The bank’s interest income for the quarter reached Rs.108.6 billion, making a significant contribution to its total income, even though reflected a reduction of 21 percent year-on-year (YoY), in line with the low interest regime. Similarly, the interest expenses also decreased to Rs.82.7 billion, with a 31 percent reduction, resulting in a net interest income of Rs.25.9 billion, with a 39 percent growth YoY.
The net fee and commission income remained robust at Rs.4.9 billion, with a 11 percent growth, reflecting continued growth in card transactions and remittance services.

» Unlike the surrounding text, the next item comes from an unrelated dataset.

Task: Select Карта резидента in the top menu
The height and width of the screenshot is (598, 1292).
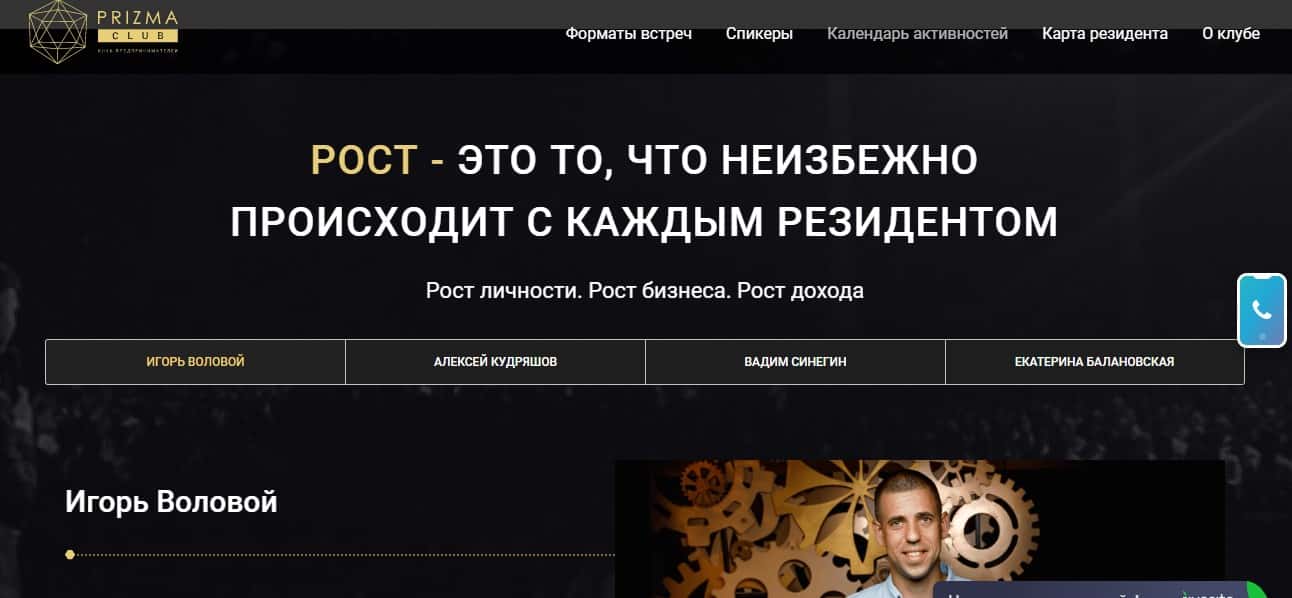Action: tap(1105, 33)
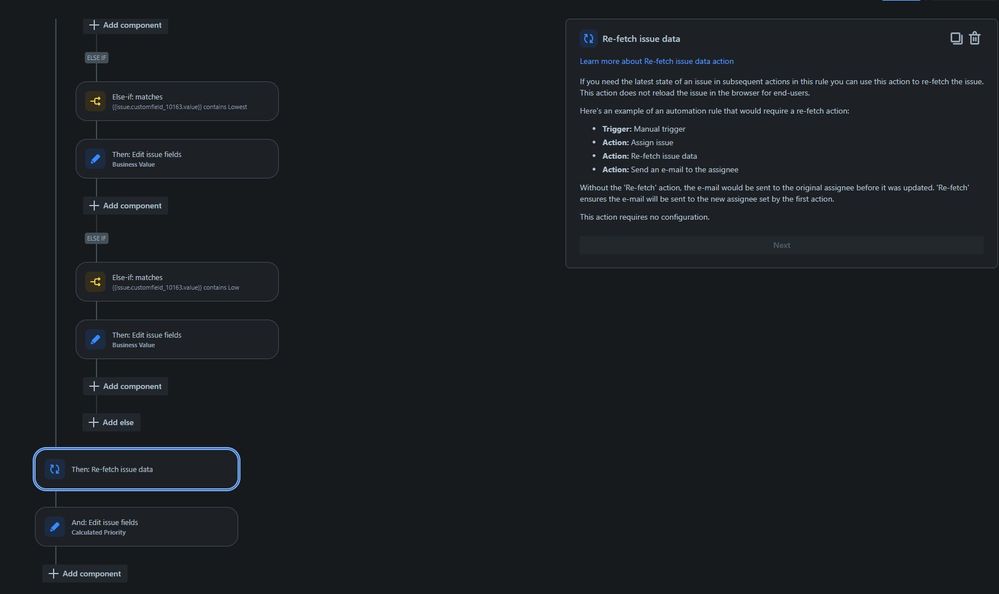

The bank managed its Stage 3 loan ratio at 5.51 percent, as of the end of 1Q 2024. During the quarter, an impairment provision of Rs.2.7 billion was allocated for loans and advances, maintaining a provision coverage of 60 percent for Stage 3 loans. The total operating income reached Rs.30.4 billion. With an impairment provision of Rs.3.2 billion and operating expenses of Rs.14.6 billion, the operating profit before taxes on financial services amounted to Rs.12.5 billion, marking a notable improvement of 143 percent compared to the previous year. The PBT of Rs.9.3 billion was reported after charging the Value Added Tax and Social Security Contribution Levy by reporting a 180 percent growth. Furthermore, the income tax expenses, totalling Rs.4.3 billion, were accounted for the quarter, resulting in a profit after tax of Rs.5.1 billion. BOC’s total assets and total deposits amounted to Rs.4.3 trillion and Rs.3.7 trillion, respectively. Net loans and advances amounted to Rs.2.1 trillion and total investments amounted to Rs.1.9 trillion.
“During the period under review, LKR appreciated by 7 percent. In line with that, foreign currency assets and liabilities came down in LKR terms, which was the main reason for reporting a contraction in assets book by end-March 2024,” BOC said in its statement.
The bank achieved a return on assets ratio of 0.86 percent and reported a return on equity ratio of 8.02 percent. Notably, the bank ensured compliance with the regulatory capital requirements, maintaining a Tier I capital adequacy ratio of 12.41 percent and a total capital adequacy ratio of 15.41 percent. The liquidity ratios improved, reflecting positive market conditions during the period under review.